There’s a lot packed into that question, and the short answer is yes - many enterprises aren’t looking at it right. But the longer answer involves understanding why, and it’s not just one thing. It’s incentives, culture, organizational structure, and shallow exposure all reinforcing each other.
Why This Is Hard
In any large enterprise, change is always going to be hard. The larger you get, the fewer incentives there are to take risks - the innovator’s dilemma isn’t a new concept. There’s that old saying about how you won’t get fired for choosing Oracle as your database. If you push for something new and it fails, you pay the price personally and politically. If you stick with the safe choice and it’s mediocre, nobody notices.
Enterprises are adopting AI - the studies confirm it. But adoption is different from depth. Having a ChatGPT enterprise license is different from fundamentally changing how work gets done.

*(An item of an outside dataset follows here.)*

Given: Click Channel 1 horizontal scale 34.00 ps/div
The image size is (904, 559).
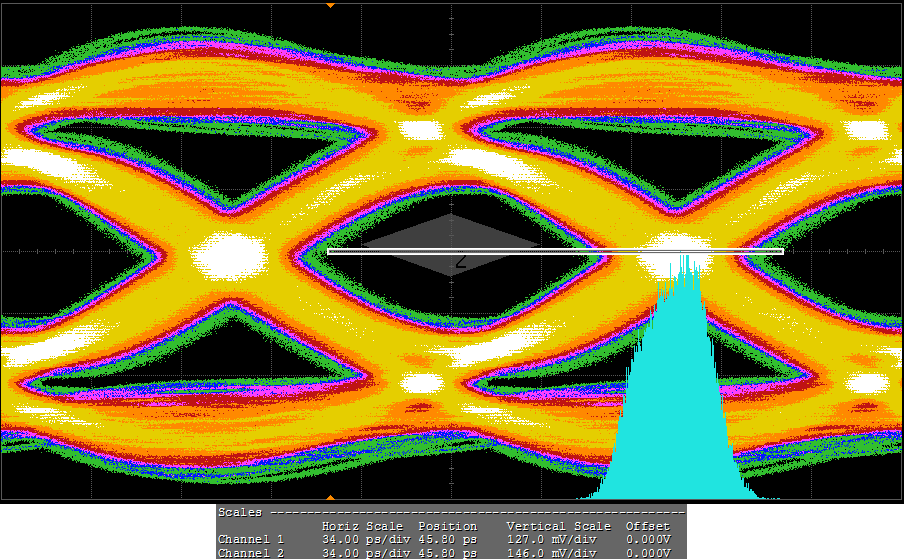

The only way to get a feel for what these tools are capable of is to have people in the weeds experimenting. It’s not enough for an executive to say “we’re going to leverage AI” and have that show up in a PowerPoint deck - that doesn’t mean anything unless people are actually trying things, being curious, and digging in.
What Has to Change
Executive buy-in has to be concrete, not just words. You can’t just say it, you have to incentivize it. The people doing the work need real permission and real motivation to use these tools.
Look at what Shopify did. Tobi Lütke didn’t just send a memo saying AI is important - he spelled out concrete expectations. Build your prototype with AI. Your performance will reflect how well you use these tools. You can’t add headcount until you’ve shown AI can’t handle it. They have a leaderboard showing who’s using AI the most. It’s visible and public.
Those are real levers. If your performance systems still reward “avoid risk” and “don’t break process,” AI adoption will stay shallow.
People also need time. Organizations often give people one or two training days per year and treat it like an event rather than ongoing practice. That’s not enough. There’s no time to learn how to change how you do the work if people are too busy doing the work itself. But if you hire curious people and give them time, it’s actually not that difficult to learn.
Here’s another issue: when different groups use these tools, it changes the work they’re capable of doing. Before AI, if you’re an engineer without design skills, it was hard to do nuanced design work. Now you can get much further. If your core skill is writing marketing copy, you can now also produce draft graphics. These tools change people’s coverage area.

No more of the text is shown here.